Le volume total de bois mort est conçu par de nombreux auteurs comme une mesure indirecte de la diversité spécifique des coléoptères saproxyliques. Pour cela, le volume total de bois mort est interprété en termes de quantité et de diversité d’habitats. La multiplication des habitats lorsque augmente le volume, étend d'autant les opportunités de coexistence d'espèces saproxyliques. Suivant ce principe, il faut donc

s'attendre à observer de plus grandes richesses spécifiques de coléoptères saproxyliques en présence de plus grandes quantités de bois mort (Sprecher-Uebersax 1989; Siitonen 1994; Økland et al. 1996; Welti 1998; Martikainen 2000; Sippola et al. 2002; Endrestøl 2003; Eriksson et al. 2006). Ce type d’analyse, reliant l’augmentation du nombre d’habitats au volume total de bois mort, a aussi été appliqué au niveau de la pièce de bois mort (Hilt & Ammer 1994) et de surfaces d'écorces (Ås 1993). Pourtant, le volume total de bois mort est une variable pouvant masquer les effets d’autres paramètres dans les études où elle est la seule prise en compte. Ainsi Økland et al. (1996) tout comme Martikainen et al. (2000), relèvent une forte inter-corrélation des variables qu’ils utilisent pour décrire le stock de bois mort. Si l'on considère l'hypothèse d’une richesse spécifique corrélée à la diversité des habitats, alors le nombre de fragments de bois mort pourrait être le paramètre fondamental dont l'effet est masqué par le volume (Økland et al. 1996). Le nombre de troncs morts au sol par hectare est par exemple corrélé à la richesse spécifique totale de champignons lignicoles (Stokland 2001).

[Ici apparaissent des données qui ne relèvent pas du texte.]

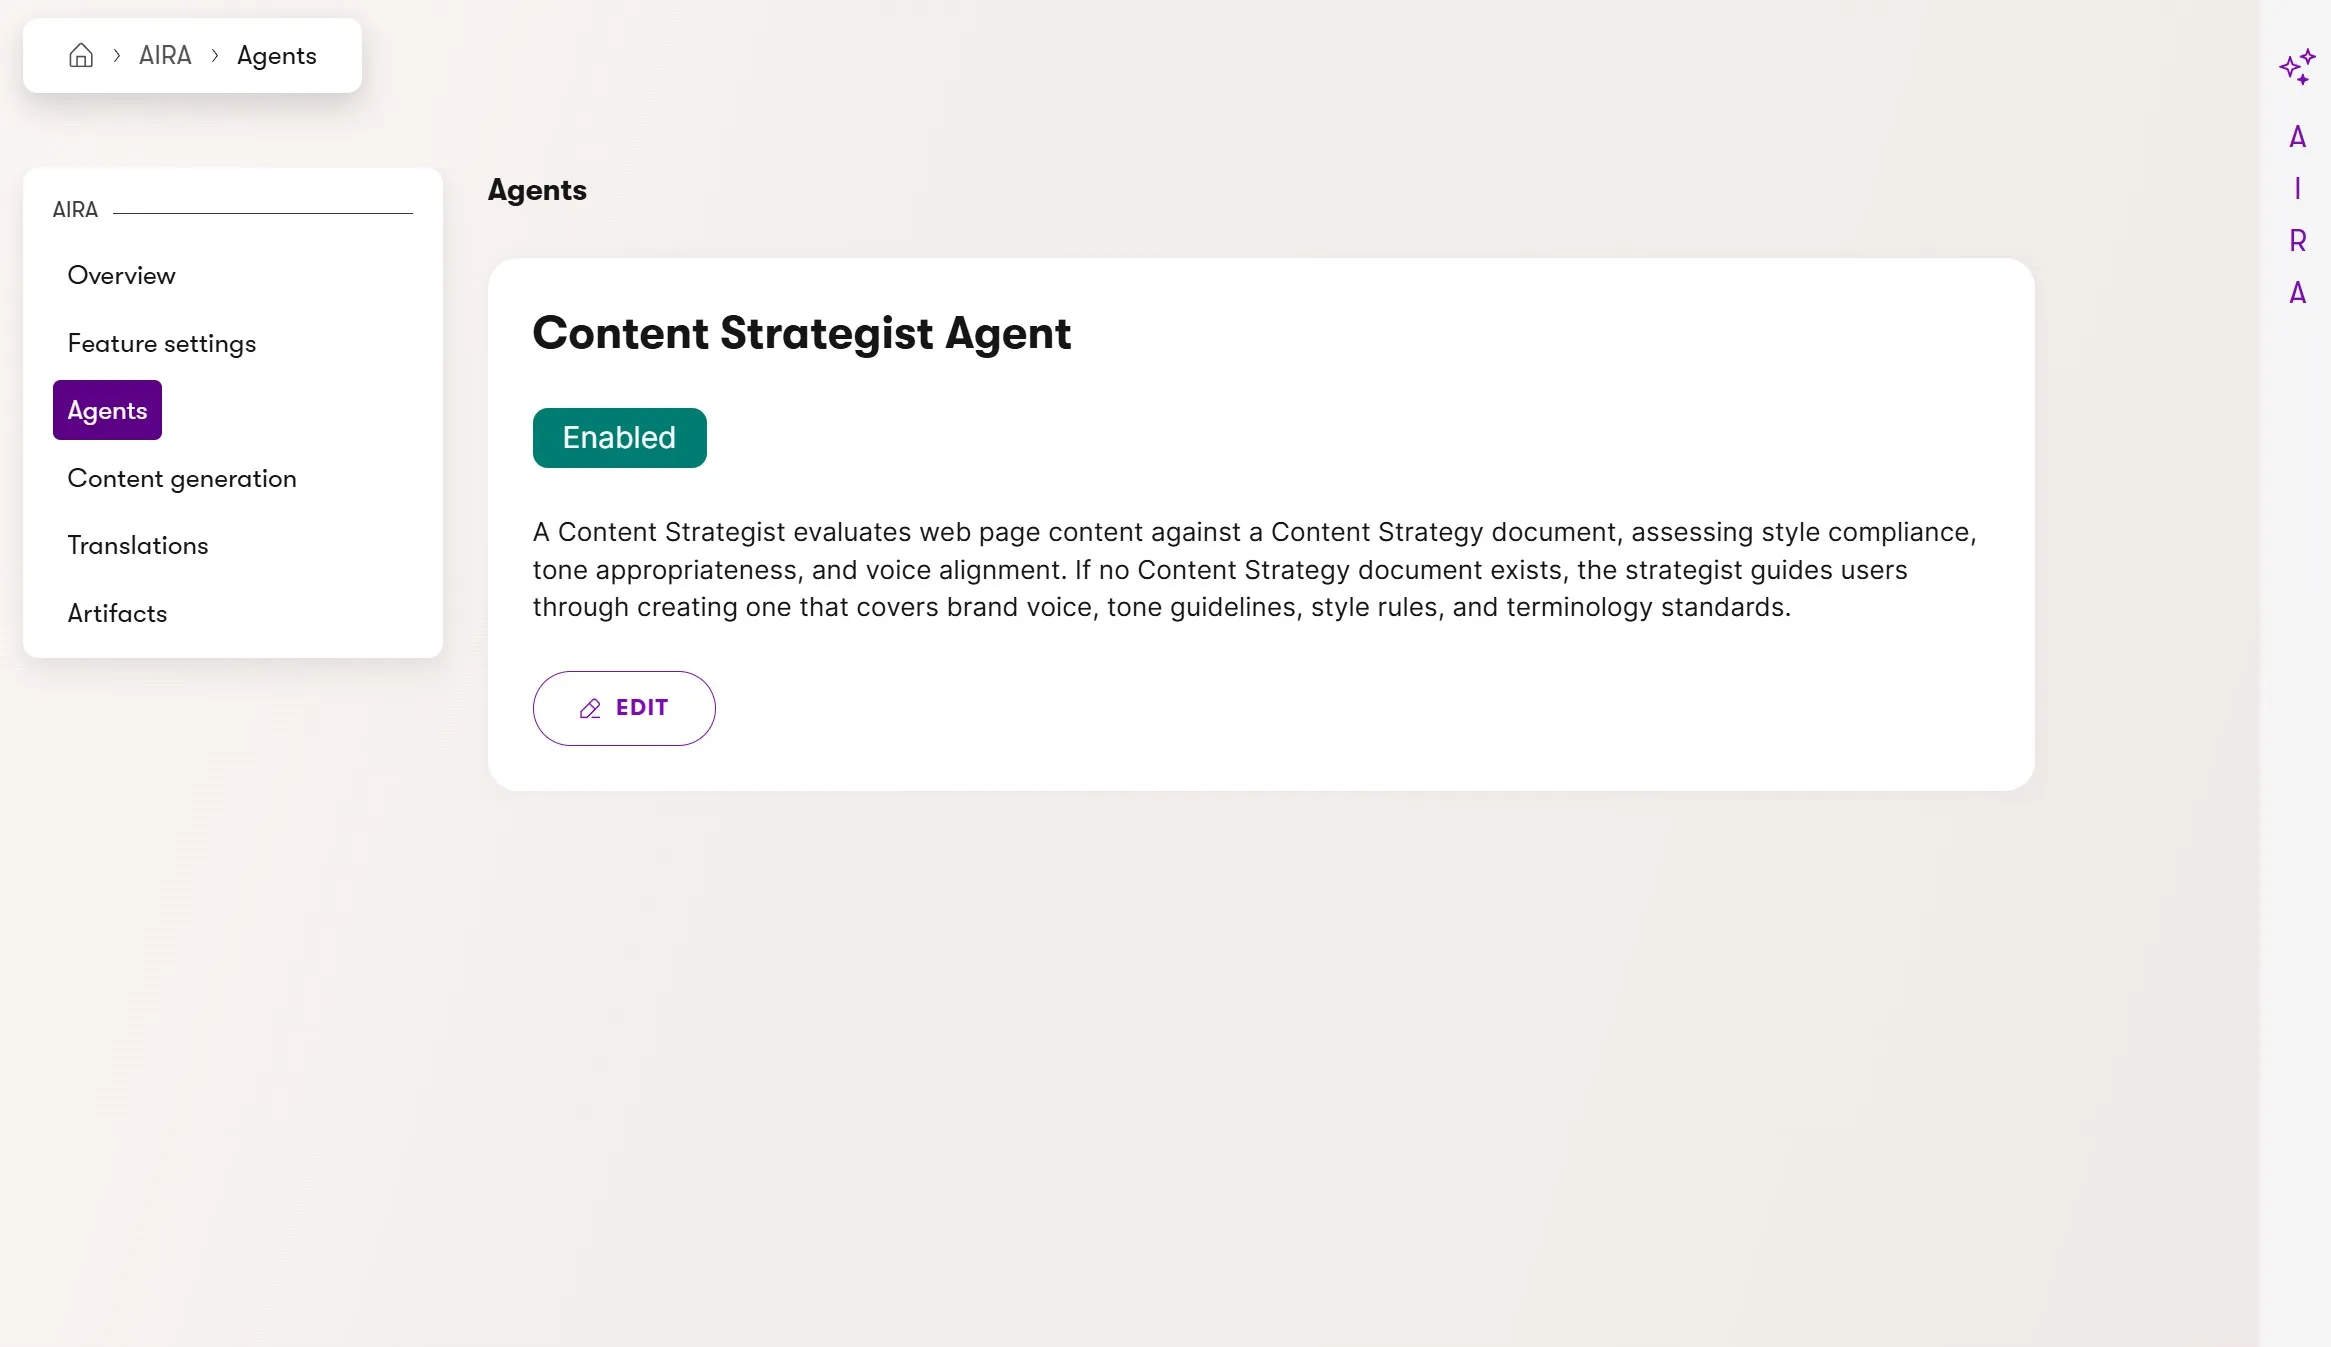Screen dimensions: 2331x1347
Task: Click the home icon in the breadcrumb
Action: pyautogui.click(x=81, y=56)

Parallèlement aux aspects quantitatifs qui viennent d’être évoqués, beaucoup d'études ont eut pour objectif de déterminer les qualités de bois morts les plus importantes pour les faunes saproxyliques. Les nombreux paramètres testés et leurs bibliographies relatives seront détaillés dans le chapitre des matériels et méthodes car le protocole d’inventaire du bois mort en découle directement.

La continuité temporelle du bois mort est un paramètre essentiel du cycle forestier produit par l’imbrication des phases autotrophe et hétérotrophe. De nombreux travaux ont montré qu’elle était essentielle à la survie de nombreux organismes saproxyliques (Økland 1994; Nilsson & Baranowski 1997; Lindgren 2001; Jonsell & Nordlander 2002; Sverdrup-Thygeson & Lindenmayer 2003). Directement liée à la quantité de bois mort, la continuité temporelle du bois mort trouve logiquement sa place à la suite du questionnement ouvert avec notre seconde hypothèse. Le caractère opérationnel des résultats attendus est indéniable. Ceux-ci permettent d’envisager une prédiction de la diversité spécifique des coléoptères saproxyliques à partir de l’expertise du bois mort et d’établir des seuils quantitatifs de bois mort qui soient favorables aux coléoptères saproxyliques et plus largement à la faune saproxylique (voir par exemple le cas du Pic tridactyle : Bütler et al. 2004; Bütler & Schlaepfer 2004).